Julie Keeps Quiet (Julie zwijgt, 2024), which deals with the refutation of the notion of ​​idealism through the concept of silence, objectifies the events that exist outside the individual by a method of concealing them. Leonardo Van Dijl gives his first feature film an inevitable yet well-founded subjectivity. Julie Keeps Quiet, which we watched as part of the 54th International Film Festival Rotterdam (IFFR), tries to introduce a character’s existence through direct or indirect experience with the character of Julie (Tessa Van den Broeck). The trap of meaning, which is never clarified throughout the film but develops only based on guesswork, gains more depth towards the later stages of the movie. In the film, choosing to remain silent is presented as an innocent choice, and the entire burden of the unknown reality is left on Julie‘s shoulders without revealing the truth. Leonardo Van Dijl‘s Julie Keeps Quiet presents a formal flow of thought while becoming a slave to the weight of the reality it holds in its hands. As the situation becomes more acute, the outlines of the main characters become more distinct, so we can observe that the characters are also divided into categories to a certain extent.

Tessa Van den Broeck

Intuition Is Not for Sale

Due to the composition of the narrative, on the one hand we observe Julie remaining like the lonely open door of an empty room, and on the other hand we witness the inner loneliness of the same character because no one enters the room. Julie, who has already absorbed the idea of ​​being understood rather than being directly understood, draws her strength from the inexplicable without feeling any obligation towards the outside, because the unexplained had already spread itself outwards a long time ago. The film’s incorporation of an individual game, such as tennis, into this narrative is particularly noteworthy, because the power of the act of withholding information is entirely based on the individual. In this way, Julie‘s tennis character, which is kept secret, is further strengthened.

Tessa Van den Broeck

The Illusion of Shadow Names

Jeremy (Laurent Caron) continues to be a shadow figure from the beginning of the film and his dark effect on the main character resembles a moving object. Furthermore, Julliette (Julliette De Hous) and Backie (Pierre Gervais) turn into puppet-like objects of a transcendental object. The main characters of the film, which stands out with its secret story, are strongly reflected. Accordingly, the fact that the locations are mostly in the house and the well-known sports center-school indicates a pure use of space. In this way, the used space is always put in the background and the main characters are used as a base of these places. This kind of background of Tessa Van den Broeck, who plays Julie and is also very interested in sports in real life, is reflected in the film sharply and the film gains its strongest aspect through this character. This way, the events that occur are connected to a certain chain and constantly gathered around the same characters. Nowadays, movies are made about tennis with a certain aesthetic structure. Last year, Luca Guadagnino‘s Challengers left its mark on contemporary cinema. Especially in the film, which has a certain visual aesthetic form, tennis was always used as a secondary tool. We can say that the same usage style is also in the Julie Keeps Quiet. Only this film has withdrawn from the visual aesthetic rhythm compared to Challengers and the tennis elements offer a more realistic flow.

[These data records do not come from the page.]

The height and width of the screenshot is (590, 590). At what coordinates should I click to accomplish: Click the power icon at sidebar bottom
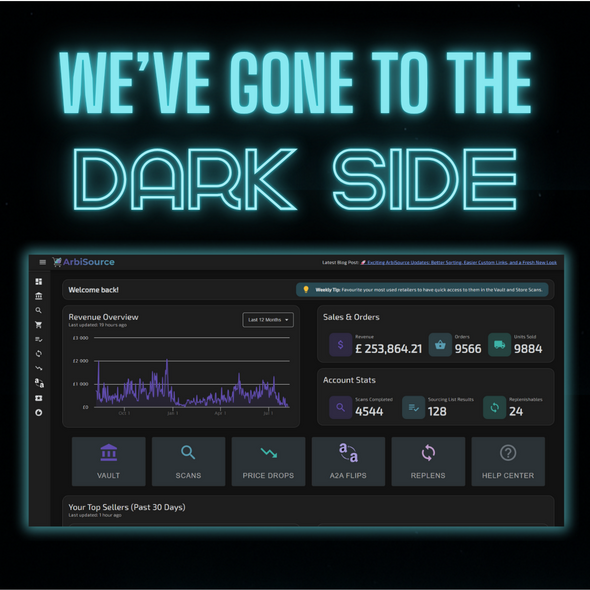39,412
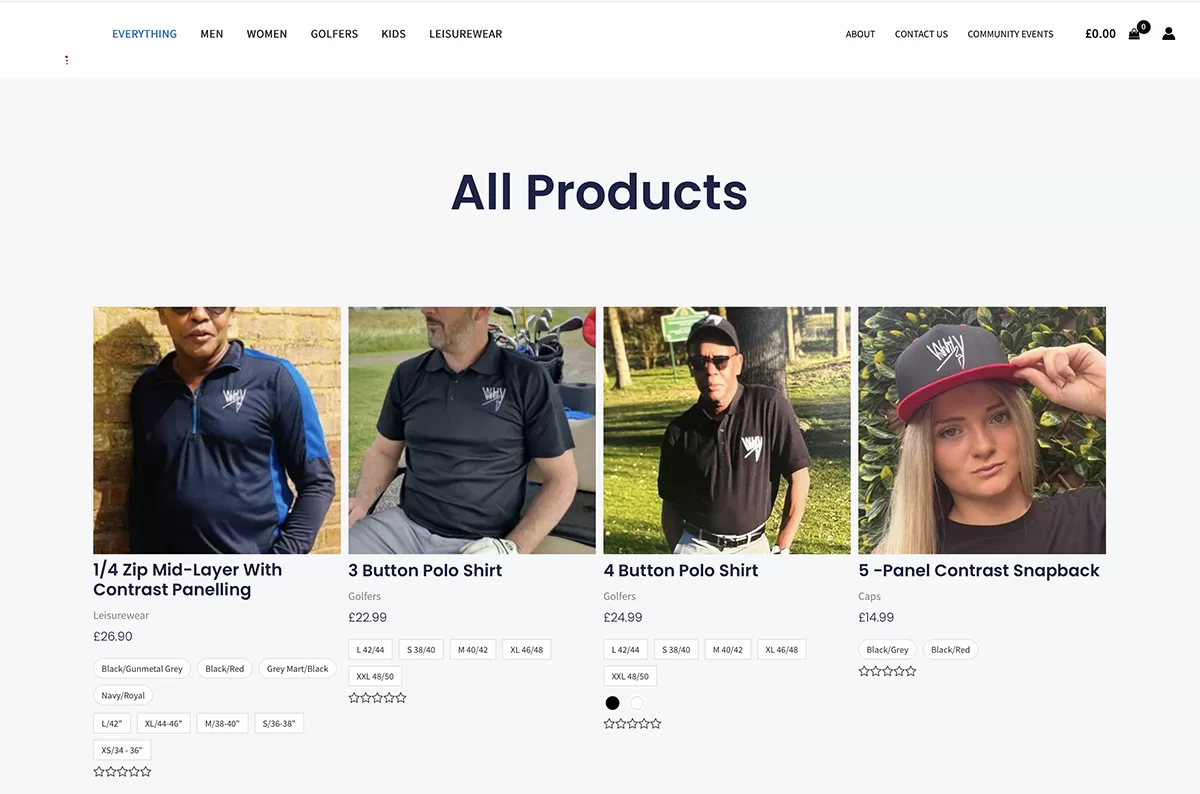Open the GOLFERS menu item
The height and width of the screenshot is (794, 1200).
(334, 34)

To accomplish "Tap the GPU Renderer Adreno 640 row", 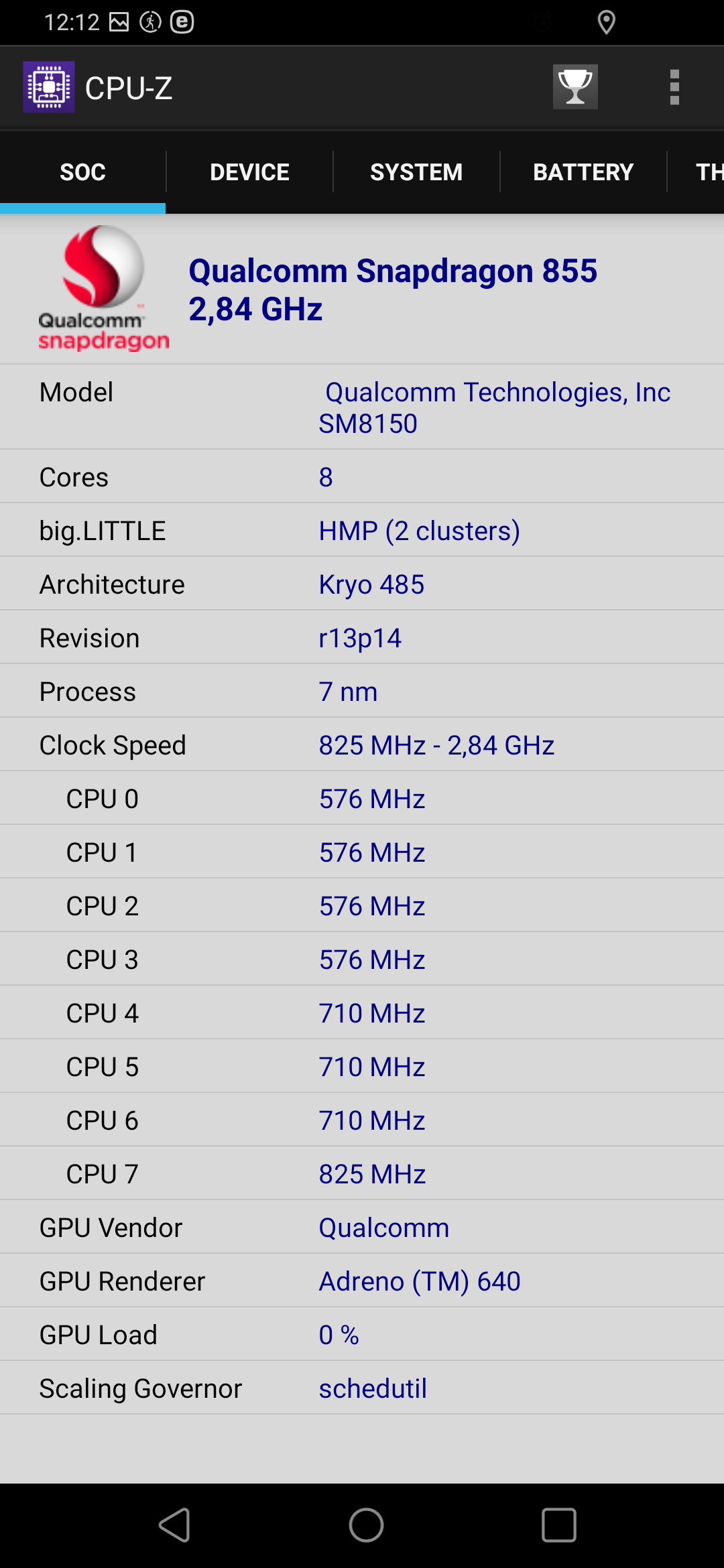I will (362, 1281).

What We Cannot Say Makes Us Strong

Choosing a completely individual narrator system from the use of the camera to the flow of the story, Leonardo Van Dijl can surpass a completely individual sport such as tennis in terms of individualism. In this way, he leans on the identity of a sport that is completely action-oriented, but never leaves the narrator, who is the owner of the mysterious story, alone. Naomi Osaka, one of the producers of the film, also draws attention in the best possible way (she’s ranked as the World number 1 in women’s singles in 2019). In such a dramatic narrative, encountering such a great name from tennis history makes the film even more meaningful. Julie Keeps Quiet, which does not completely take its melancholic dose from any frame, never gives an answer that will satisfy our curiosity, but teaches a lesson on how to increase the sense of curiosity in every frame. Definitely a must watch, especially for sports and/or tennis lovers.